Love magic, the magic of thunder and lightning, are accounted for by definite events. But in neither of them are we led to imagine that the formula is invented, in fact, there is a sort of petitio principii in all these myths, for on the one hand they set out to account for how magic came, and on the other, in all of them magic is represented as being there, ready made. But the petitio principii is due only to a false attitude of mind with which we approach these tales. Because, to the native mind, they set out to tell, not how magic originated, but how magic was brought within the reach of one or other of the Boyowan local groups or sub-clans.

Thus it may be said, in formulating a generalisation from all these data, that magic is never invented. In olden days, when mythical things happened, magic came from underground, or was given to a man by some non-human being, or was handed on to descendants by the original ancestress, who also brought forth the phenomenon governed by the magic. In actual cases of the present times and of the near-past generations whom the natives of to-day knew personally, the magic is given by one man to another, as a rule by the father to his son or by the maternal kinsman. But its very essence is the impossibility of its being manufactured or invented by man, its complete resistance to any change or modification by him. It has existed ever since the beginning of things; it creates, but is never created; it modifies, but must never be modified.

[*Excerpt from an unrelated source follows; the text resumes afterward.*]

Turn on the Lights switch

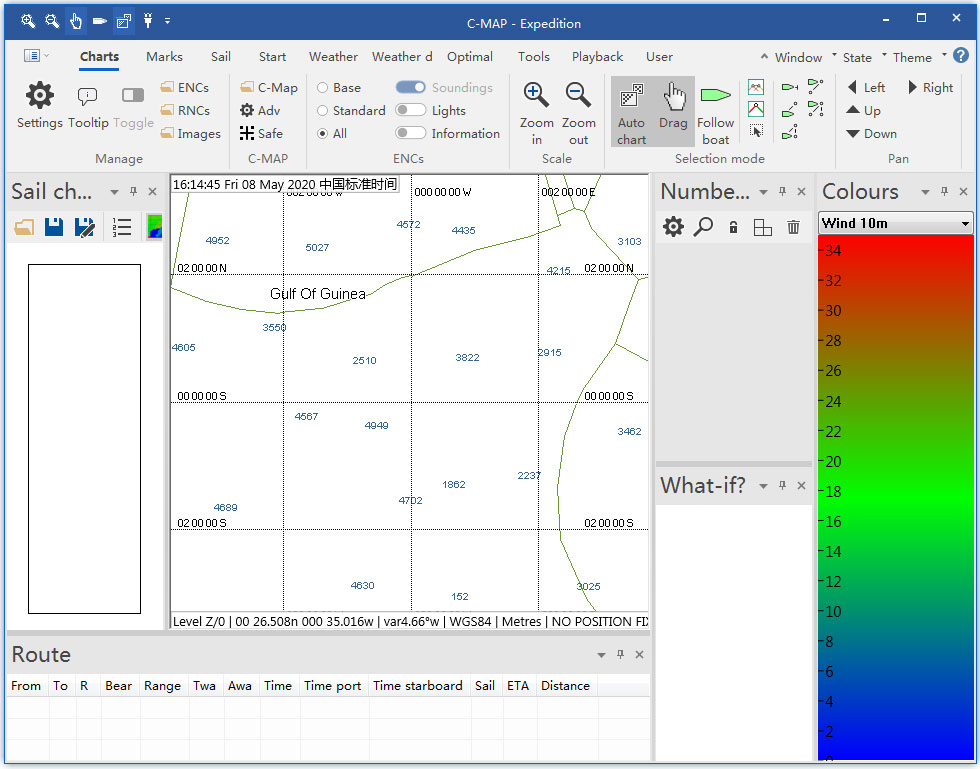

It is now easy to see that no questions about the origins of magic, such as we formulated before, could have been asked of a native informant without distorting the evidence in the very act of questioning, while more general and quite abstract and colourless inquiries cannot be made intelligible to him. He has grown up into a world where certain processes, certain activities have their magic, which is as much an attribute of theirs’ as anything else. Some people have been traditionally instructed how this magic runs, and they know it; how men came by magic is told in numerous mythical narratives. That is the correct statement of the native point of view. Once arrived at this conclusion inductively, we can of course test our conclusions by direct questions, or by a leading question, for the matter of that. To the question: „where human beings found magic?” I obtained the following answer:

„All magic, they found long ago in the nether world. We do not find ever a spell in a dream; should we say so, this would be a lie. The spirits never give us a spell. Songs and dances they do give us, that is true, but no magic”.